Sejumlah lokasi yang disebut perlu mendapat perhatian antara lain Kampung Banjar, Galang Batang, Korindo, Kawal dan Malang Rapat. Informasi tersebut masih membutuhkan verifikasi langsung dari instansi berwenang sehingga belum dapat disimpulkan sebagai fakta hukum.
Sorotan ini semakin menarik perhatian setelah Ditreskrimsus Polda Kepulauan Riau melakukan penindakan terhadap dugaan aktivitas tambang pasir ilegal di Batam. Kondisi tersebut memunculkan pertanyaan apakah dugaan aktivitas serupa di Bintan juga akan diperiksa secara menyeluruh.

Kementerian Energi dan Sumber Daya Mineral (ESDM) didesak turun melakukan verifikasi terkait status perizinan kegiatan pertambangan di lokasi yang menjadi sorotan. Pemeriksaan diperlukan untuk memastikan legalitas, pemegang izin serta kesesuaian aktivitas di lapangan dengan ketentuan yang berlaku.

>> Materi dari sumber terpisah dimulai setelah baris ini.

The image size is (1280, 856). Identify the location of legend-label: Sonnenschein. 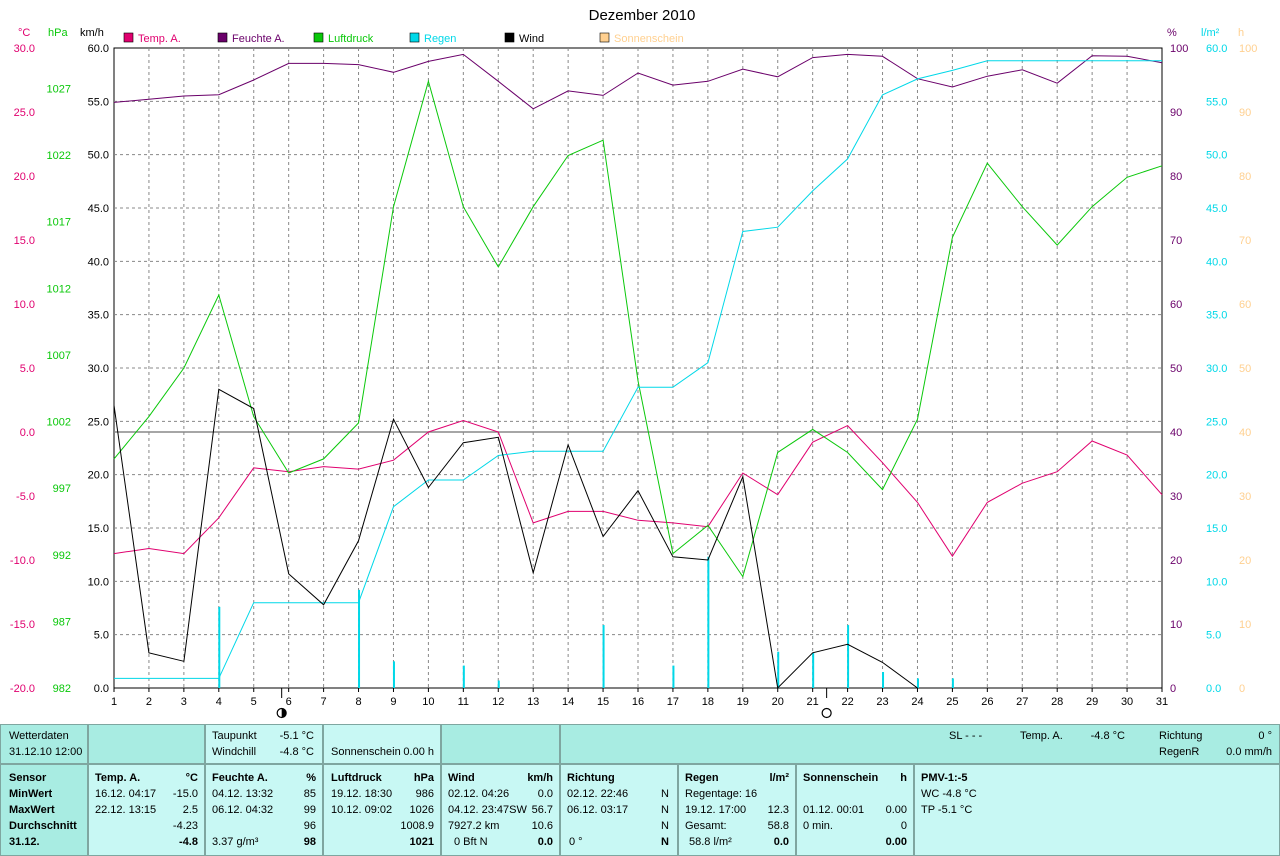
(649, 39).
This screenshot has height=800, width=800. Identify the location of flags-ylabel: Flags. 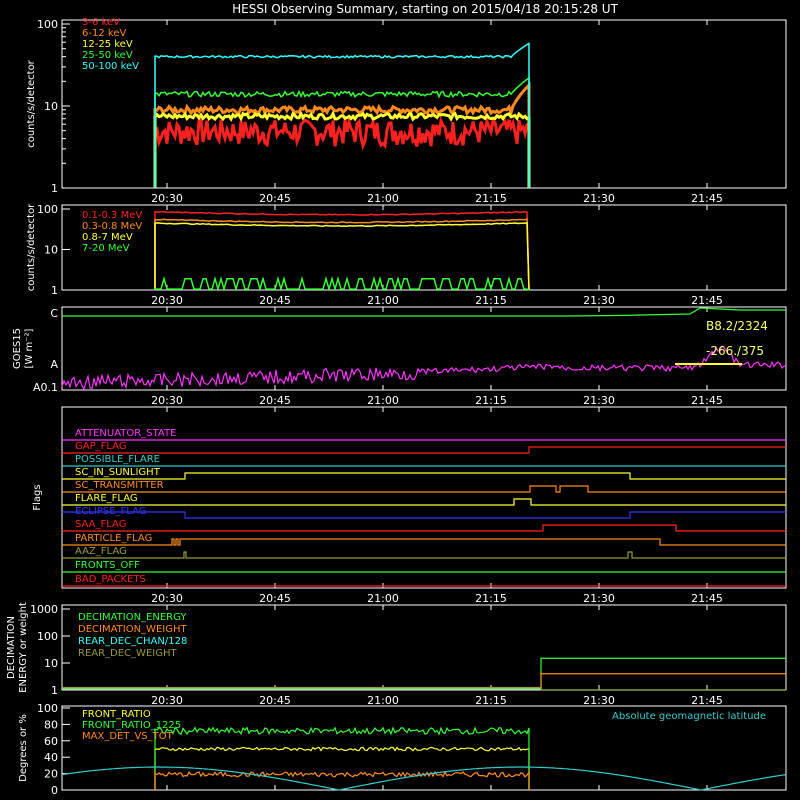
(38, 497).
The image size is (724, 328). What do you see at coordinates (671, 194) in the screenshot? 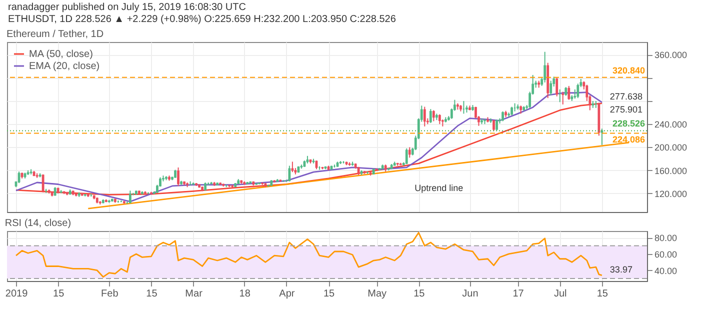
I see `y-tick-label: 120.000` at bounding box center [671, 194].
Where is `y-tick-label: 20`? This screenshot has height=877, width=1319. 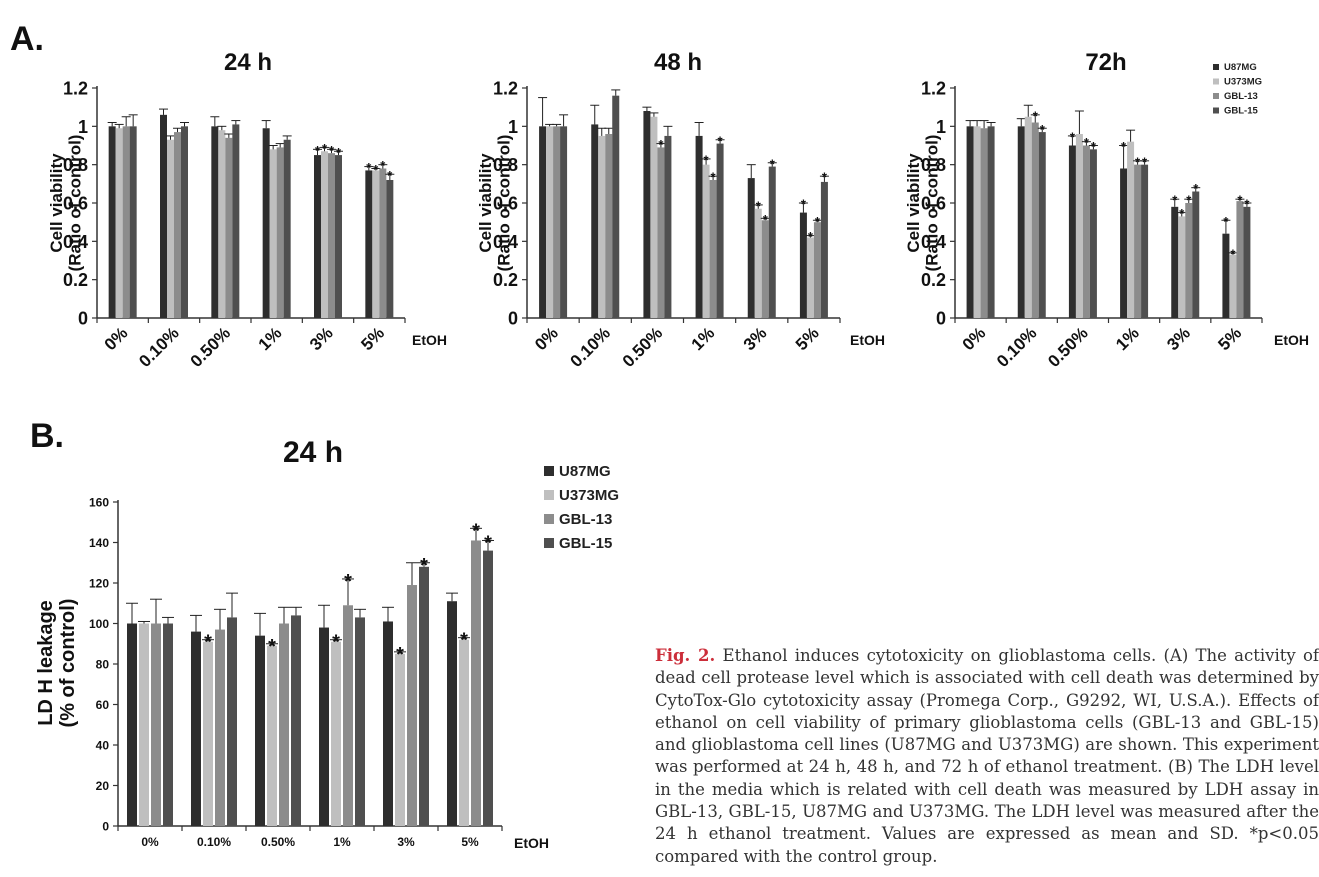 y-tick-label: 20 is located at coordinates (103, 786).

Sementara itu, Kementerian Lingkungan Hidup (KLH) juga diminta memeriksa kondisi lahan dan lingkungan di kawasan tersebut. Bekas galian dan perubahan kontur tanah perlu dipastikan melalui pemeriksaan lapangan, termasuk kemungkinan adanya kewajiban pemulihan apabila ditemukan pelanggaran.
Pertanyaan publik kini mengarah pada hal mendasar: jika kegiatan tersebut legal, siapa pemegang izinnya dan apakah aktivitasnya sesuai aturan? Jika ditemukan pelanggaran, siapa yang bertanggung jawab? Jawaban atas pertanyaan itu seharusnya berdasarkan pemeriksaan dan data resmi.

Apabila ditemukan pelanggaran, penelusuran diharapkan tidak berhenti pada pekerja atau operator alat berat. Sepanjang terdapat bukti yang cukup, pihak yang mengelola, memberikan modal, mengangkut, membeli maupun menampung hasil tambang dapat ditelusuri sesuai ketentuan hukum, dengan tetap menjunjung asas praduga tak bersalah.
Jejak pengerukan dapat bertahan lebih lama daripada aktivitas tambangnya. Kini masyarakat menunggu langkah konkret Kementerian ESDM dan Kementerian Lingkungan Hidup untuk memverifikasi lokasi-lokasi yang menjadi sorotan di Bintan dan memberikan kepastian apakah aktivitas tersebut legal atau terdapat pelanggaran yang perlu ditindaklanjuti.